Stages of Alzheimer
Stages of Alzheimer – Do you know what they are
Alzheimer is an ailment that mainly occurs in people during their older stages in life; some starting in their late sixties to early seventies. It is an illness of the brain that causes progressive loss of memory and coordination of events, creating inability to plan and reason and making the individual lose general perception. As stated, this illness is progressive and takes time before it hits its peak. The stages involved are elaborated shortly.
At the beginning stages of Alzheimer’s disease, the patient appears normal. Most of the activities normally undertaken are done as usual with slight change. For instance, if the patient is used to gardening, he may go about it almost as usual with the probable case of forgetting where he put his seedlings or watering the plant before he actually plants it. In these first stages, the patient also experiences trouble remembering recent events and names previously learnt. These symptoms are manifest in the first two stages of Alzheimer that is the normal and normal aged forgetfulness stages.
Soon after this, the patient enters another level. Here, the patient starts to become anxious about things and very unsubstantial things seem to irritate him. The patient also begins to ask questions severally forgetting what the last answer was. With the ones who are involved in planning and organizing events or are working, there will be notable difficulty in ability to arrange thoughts and events and even words in a sentence. This however may go unnoticed by the people close to the patients how are not called upon to do much. With a close eye, the relatives of the patients in this stage will notice that the patients now start aging faster than their peers. This is now the mild cognitive impairment stage or pre-mild Alzheimer stage.
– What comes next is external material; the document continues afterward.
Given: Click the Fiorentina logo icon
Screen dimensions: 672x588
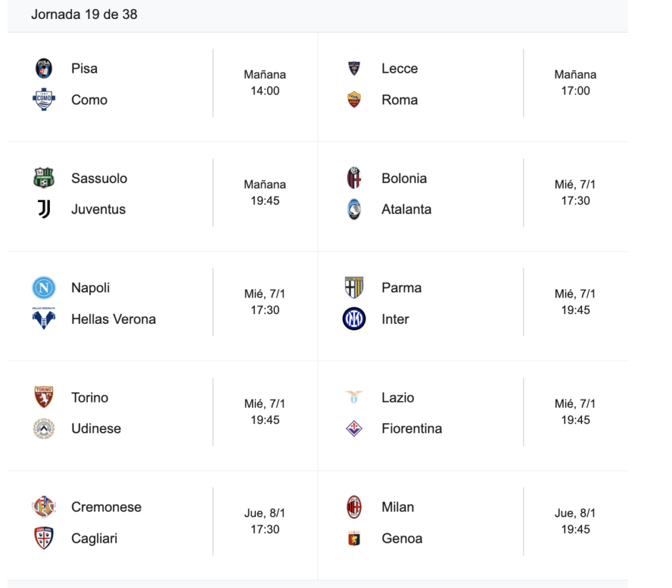Looking at the screenshot, I should tap(354, 429).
Some time after these stages of Alzheimer, the patient now develops a problem with coping with day to day activities that involve problem solving. This then means the patient will need help with managing finances, solving complex problems and finding what is right to do in certain circumstances. The irritability may now be replaced with indifference and withdrawal as the patient tries to hide their deficiency and become mostly non responsive and mostly absent in conversations. There will also be a notable change in the patient’s personality mostly caused by this. This stage marks the real onset of Alzheimer and is called the mild Alzheimer stage. It can last about two years.
The next stage involves a greater loss of memory and inability to do most things without assistance. For instance, a patient will easily forget what they were wearing the previous day and wear it the next. Thus, without supervision, the patient can keep wearing the same outfit over and over again. There is also a marked loss of orientation as the patient will easily forget such things as where the salt is kept, where their best friend lives or even forget the direction home. This now marks the moderate Alzheimer stage.
The next stages of Alzheimers is the moderately severe Alzheimer stage. Here, the patient begins to lose ability in doing a lot more without assistance. Where he once needed help in identifying what to wear, he will now need help in wearing it lest he wear the arm on the foot for example. As time progresses, the patient will slowly start needing help in feeding, cleaning and eventually going to the bathroom.
The final stages of Alzheimer is the severe Alzheimer stage. At this point in the disease the patient is barely able to communicate properly. They are fully dependent on others’ help in performing daily activities. They are rendered incapable of feeding and cleaning let alone remembering things. Most patients at this stage end up becoming immobile and rigid and are not usually aware of what is happening around them..
Alzheimer’s has no known cure but there are ways it can be maintained. Once the patient goes through all the seven stages of Alzheimer, the most common result is death.